IEG is conducting a program of evaluations that seek to answer the question:
How well has the World Bank generated, accessed, and used learning and knowledge in its lending operations, and what is the scope for improving how it does so?
Two evaluations are planned. The first, represented by this report, is limited to the perspective from within the World Bank and does not include that of the International Finance Corporation or the Multilateral Guarantee Agency. (The next report will also cover only the World Bank, but will explore the extent to which learning takes place within and between Bank projects in a sample of countries and sectors, taking into account the views of clients and development partners.)
This first report shows that although, in general terms, the staff perceive the Bank to be committed to learning and knowledge sharing—as attested by surveys—with respect to the particular case of learning in lending, the culture and systems of the Bank, the incentives it offers employees, and the signals from managers are not as effective as they could be. The Bank’s organizational structure has been revamped several times, notably in 1987 and 1996, when the shift to the matrix organization took place. These changes have not led to a significant change in learning in lending because they touched neither the culture nor the incentives. It remains to be seen if the latest structural change—the introduction of Global Practices—will avoid past pitfalls and be more effective in creating the right culture and incentives for learning and knowledge sharing.

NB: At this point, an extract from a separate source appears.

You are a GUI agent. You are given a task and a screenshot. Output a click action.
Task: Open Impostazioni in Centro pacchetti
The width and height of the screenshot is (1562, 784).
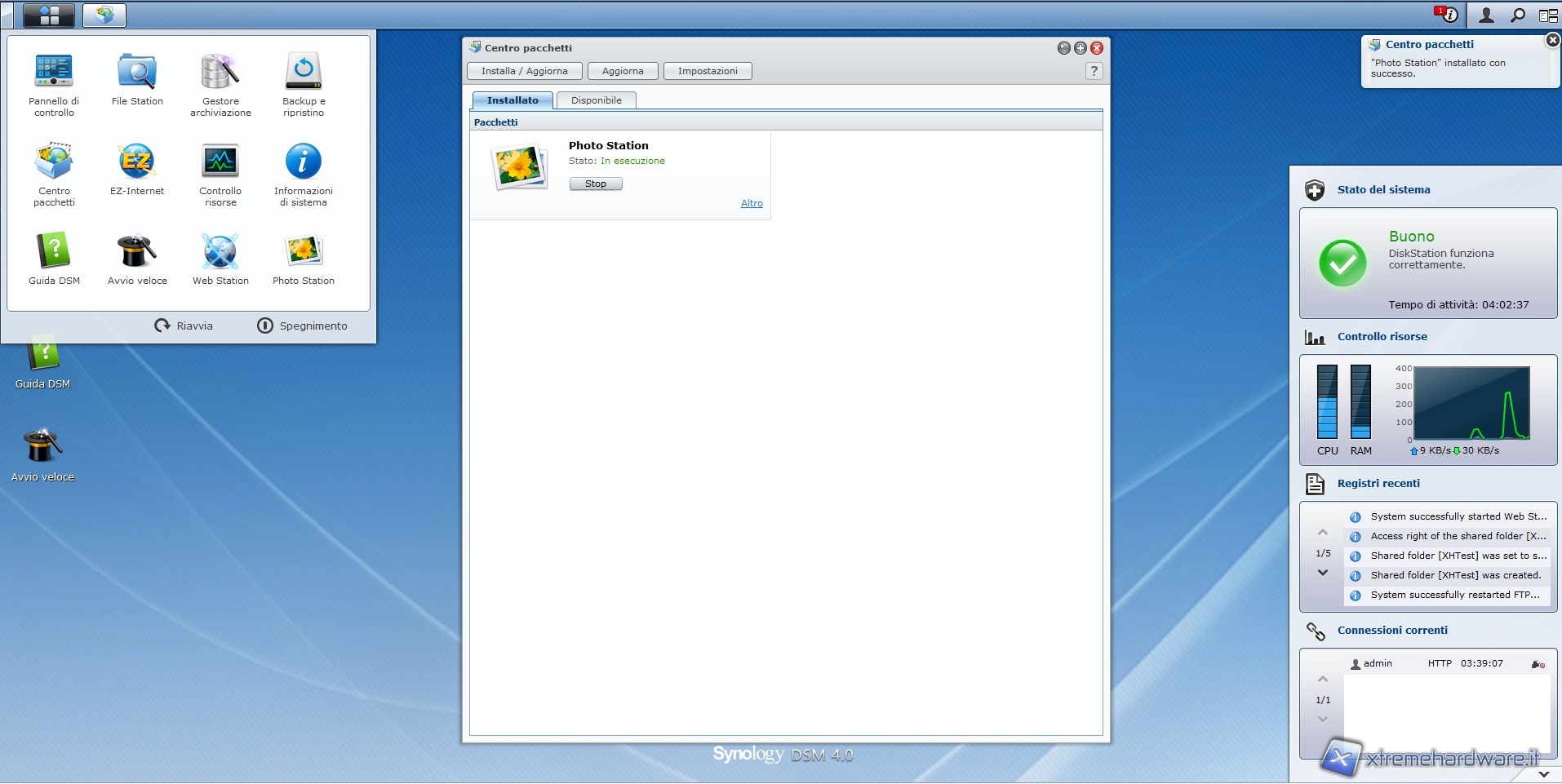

Findings are drawn from a wide range of sources: the academic and management literature on organizational learning; Bank strategies and studies; Bank employee surveys; an IEG survey of Bank staff; interviews and focus groups, including consultations with other development agencies; IEG reviews of project documents as well as project evaluations and studies; and aggregate data on the learning section of the annual Overall Performance Evaluation of Bank staff.